Your goal. Of all the lines below, output only those starting at the one with "Image resolution: width=1456" and ending at the one with "The image size is (1568, 749).", both ends included, exactly as written.

** Opening Task inputs block **

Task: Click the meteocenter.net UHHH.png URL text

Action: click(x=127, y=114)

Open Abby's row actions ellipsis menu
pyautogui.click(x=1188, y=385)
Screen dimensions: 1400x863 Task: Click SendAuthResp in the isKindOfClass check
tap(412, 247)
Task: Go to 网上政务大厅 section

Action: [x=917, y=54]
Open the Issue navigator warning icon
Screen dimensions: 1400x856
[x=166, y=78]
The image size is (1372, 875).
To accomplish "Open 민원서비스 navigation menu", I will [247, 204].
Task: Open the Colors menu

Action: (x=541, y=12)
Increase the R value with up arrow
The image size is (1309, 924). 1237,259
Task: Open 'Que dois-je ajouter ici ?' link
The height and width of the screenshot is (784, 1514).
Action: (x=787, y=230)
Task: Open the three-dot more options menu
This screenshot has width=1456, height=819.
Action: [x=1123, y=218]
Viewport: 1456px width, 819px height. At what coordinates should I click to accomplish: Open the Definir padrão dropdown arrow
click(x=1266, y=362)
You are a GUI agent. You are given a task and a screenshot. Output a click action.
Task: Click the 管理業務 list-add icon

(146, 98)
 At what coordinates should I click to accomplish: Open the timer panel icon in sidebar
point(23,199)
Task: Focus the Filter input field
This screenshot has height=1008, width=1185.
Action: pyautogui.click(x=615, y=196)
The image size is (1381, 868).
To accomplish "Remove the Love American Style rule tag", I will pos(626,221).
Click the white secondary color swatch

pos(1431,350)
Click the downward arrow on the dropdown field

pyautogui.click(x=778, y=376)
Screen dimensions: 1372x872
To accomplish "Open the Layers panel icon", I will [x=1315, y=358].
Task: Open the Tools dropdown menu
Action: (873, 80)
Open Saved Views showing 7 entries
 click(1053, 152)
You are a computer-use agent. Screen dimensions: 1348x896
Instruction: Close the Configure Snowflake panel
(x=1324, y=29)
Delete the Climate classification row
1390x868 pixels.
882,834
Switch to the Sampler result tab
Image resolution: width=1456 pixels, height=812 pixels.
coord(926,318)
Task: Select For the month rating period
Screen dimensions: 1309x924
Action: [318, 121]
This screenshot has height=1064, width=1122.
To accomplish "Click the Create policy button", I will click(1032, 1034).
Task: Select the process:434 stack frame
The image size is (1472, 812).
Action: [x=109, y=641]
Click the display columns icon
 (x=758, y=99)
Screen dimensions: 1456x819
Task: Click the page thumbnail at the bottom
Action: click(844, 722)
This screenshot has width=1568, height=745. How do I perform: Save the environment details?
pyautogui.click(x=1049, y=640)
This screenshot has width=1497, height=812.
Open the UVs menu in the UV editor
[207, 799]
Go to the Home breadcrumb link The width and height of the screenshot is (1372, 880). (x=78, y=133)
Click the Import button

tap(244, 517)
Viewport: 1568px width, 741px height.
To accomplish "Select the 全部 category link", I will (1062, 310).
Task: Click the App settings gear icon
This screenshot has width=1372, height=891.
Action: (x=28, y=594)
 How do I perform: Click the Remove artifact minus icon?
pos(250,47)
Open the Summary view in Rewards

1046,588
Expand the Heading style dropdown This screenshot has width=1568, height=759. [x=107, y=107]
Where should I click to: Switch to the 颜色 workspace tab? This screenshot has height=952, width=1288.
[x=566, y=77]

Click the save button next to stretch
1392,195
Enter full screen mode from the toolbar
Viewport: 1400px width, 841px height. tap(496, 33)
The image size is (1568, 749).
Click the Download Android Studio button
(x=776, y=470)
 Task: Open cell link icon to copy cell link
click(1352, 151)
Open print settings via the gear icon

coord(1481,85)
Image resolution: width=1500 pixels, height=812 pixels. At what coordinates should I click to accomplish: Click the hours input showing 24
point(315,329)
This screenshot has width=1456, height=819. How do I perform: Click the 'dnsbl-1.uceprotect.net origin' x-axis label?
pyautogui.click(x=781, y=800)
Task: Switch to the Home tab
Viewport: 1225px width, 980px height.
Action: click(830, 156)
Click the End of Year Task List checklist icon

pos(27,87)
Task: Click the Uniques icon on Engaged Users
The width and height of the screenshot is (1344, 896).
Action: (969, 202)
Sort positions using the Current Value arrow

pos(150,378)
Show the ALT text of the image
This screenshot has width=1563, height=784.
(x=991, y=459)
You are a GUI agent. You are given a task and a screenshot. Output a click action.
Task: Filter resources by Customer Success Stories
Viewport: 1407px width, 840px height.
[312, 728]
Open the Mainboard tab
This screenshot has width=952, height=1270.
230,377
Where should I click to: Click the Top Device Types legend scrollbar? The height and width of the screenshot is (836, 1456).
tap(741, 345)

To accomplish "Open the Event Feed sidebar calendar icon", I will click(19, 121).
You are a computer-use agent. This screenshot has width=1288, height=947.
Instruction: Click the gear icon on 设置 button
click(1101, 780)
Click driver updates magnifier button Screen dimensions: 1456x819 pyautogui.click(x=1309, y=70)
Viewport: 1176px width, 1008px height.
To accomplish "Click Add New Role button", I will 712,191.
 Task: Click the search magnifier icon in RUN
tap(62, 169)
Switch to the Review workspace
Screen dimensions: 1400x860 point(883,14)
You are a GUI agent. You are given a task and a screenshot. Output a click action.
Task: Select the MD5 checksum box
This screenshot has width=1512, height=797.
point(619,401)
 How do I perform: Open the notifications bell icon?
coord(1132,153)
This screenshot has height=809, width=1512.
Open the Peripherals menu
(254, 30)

** Closing Task inputs block **

Result.
Image resolution: width=1456 pixels, height=812 pixels.
coord(926,318)
Task: Select For the month rating period
Screen dimensions: 1309x924
Action: [318, 121]
This screenshot has height=1064, width=1122.
To accomplish "Click the Create policy button", I will click(1032, 1034).
Task: Select the process:434 stack frame
The image size is (1472, 812).
Action: [x=109, y=641]
Click the display columns icon
 (x=758, y=99)
Screen dimensions: 1456x819
Task: Click the page thumbnail at the bottom
Action: click(844, 722)
This screenshot has width=1568, height=745. How do I perform: Save the environment details?
pyautogui.click(x=1049, y=640)
This screenshot has width=1497, height=812.
Open the UVs menu in the UV editor
[207, 799]
Go to the Home breadcrumb link The width and height of the screenshot is (1372, 880). (x=78, y=133)
Click the Import button

tap(244, 517)
Viewport: 1568px width, 741px height.
To accomplish "Select the 全部 category link", I will (1062, 310).
Task: Click the App settings gear icon
This screenshot has width=1372, height=891.
Action: (x=28, y=594)
 How do I perform: Click the Remove artifact minus icon?
pos(250,47)
Open the Summary view in Rewards

1046,588
Expand the Heading style dropdown This screenshot has width=1568, height=759. [x=107, y=107]
Where should I click to: Switch to the 颜色 workspace tab? This screenshot has height=952, width=1288.
[x=566, y=77]

Click the save button next to stretch
1392,195
Enter full screen mode from the toolbar
Viewport: 1400px width, 841px height. tap(496, 33)
The image size is (1568, 749).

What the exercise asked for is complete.